Provided material:

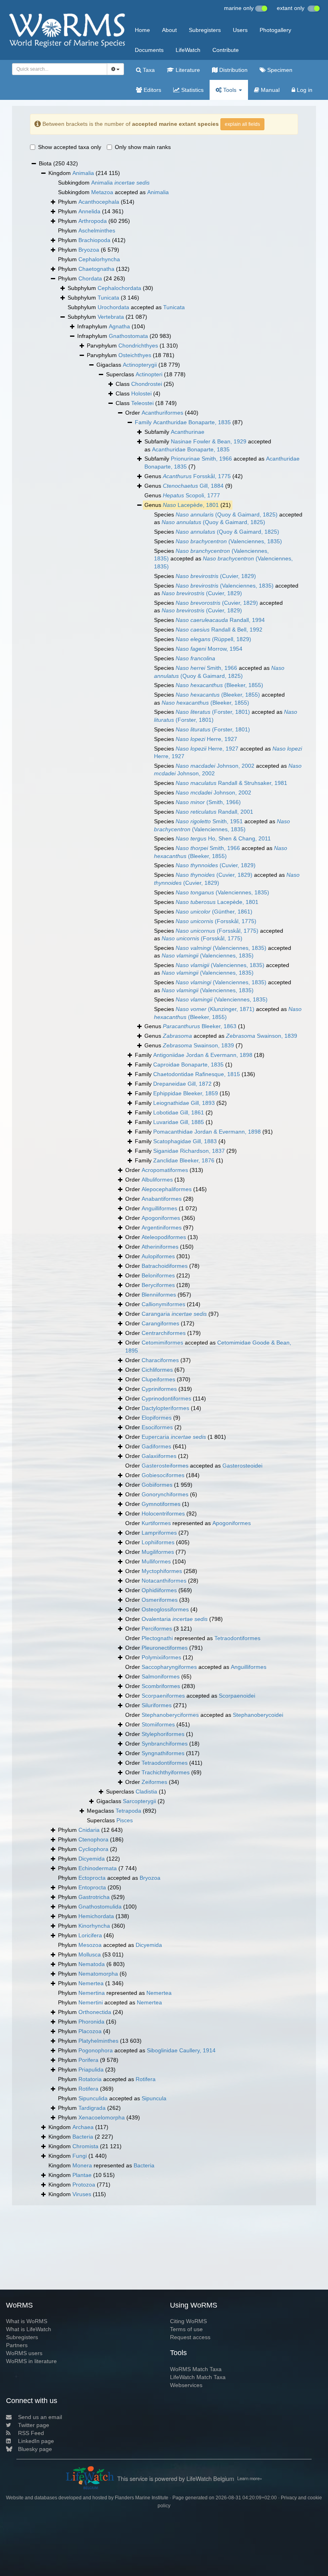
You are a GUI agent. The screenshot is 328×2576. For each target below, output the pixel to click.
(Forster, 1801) (213, 712)
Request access (190, 2337)
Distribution (233, 70)
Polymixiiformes (161, 1657)
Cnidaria (89, 1830)
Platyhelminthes (98, 2041)
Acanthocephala (98, 202)
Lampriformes (159, 1532)
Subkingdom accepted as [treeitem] (113, 192)
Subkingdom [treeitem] (104, 182)
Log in (303, 90)
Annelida (89, 211)
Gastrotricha (94, 1897)
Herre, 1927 (206, 739)
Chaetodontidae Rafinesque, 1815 (196, 1074)
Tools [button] (230, 90)
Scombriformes (161, 1686)
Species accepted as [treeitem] (228, 518)
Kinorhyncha (94, 1926)
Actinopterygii (140, 364)
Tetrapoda (128, 1810)
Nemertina (91, 1993)
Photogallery (275, 30)
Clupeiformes (158, 1379)
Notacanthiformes (164, 1580)
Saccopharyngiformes (169, 1667)
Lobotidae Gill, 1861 (178, 1112)
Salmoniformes (161, 1676)
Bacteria (82, 2136)
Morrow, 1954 (209, 648)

Task instructions: Repeat the data above word for word, without pictures.

Solution to this problem:
You are a GUI agent. The screenshot is 328×2576. For each target below, output the pixel to click.
(Forster, 1801) (213, 712)
Request access (190, 2337)
Distribution (233, 70)
Polymixiiformes (161, 1657)
Cnidaria (89, 1830)
Platyhelminthes (98, 2041)
Acanthocephala (98, 202)
Lampriformes (159, 1532)
Subkingdom accepted as [treeitem] (113, 192)
Subkingdom [treeitem] (104, 182)
Log in (303, 90)
Annelida (89, 211)
Gastrotricha (94, 1897)
Herre, 1927 (206, 739)
Chaetodontidae Rafinesque, 1815 (196, 1074)
Tools [button] (230, 90)
Scombriformes (161, 1686)
Species accepted as [treeitem] (228, 518)
Kinorhyncha (94, 1926)
Actinopterygii (140, 364)
Tetrapoda (128, 1810)
Nemertina (91, 1993)
Photogallery (275, 30)
Clupeiformes (158, 1379)
Notacanthiformes (164, 1580)
Saccopharyngiformes (169, 1667)
Lobotidae Gill, 1861 (178, 1112)
Salmoniformes (161, 1676)
Bacteria (82, 2136)
Morrow, 1954 (209, 648)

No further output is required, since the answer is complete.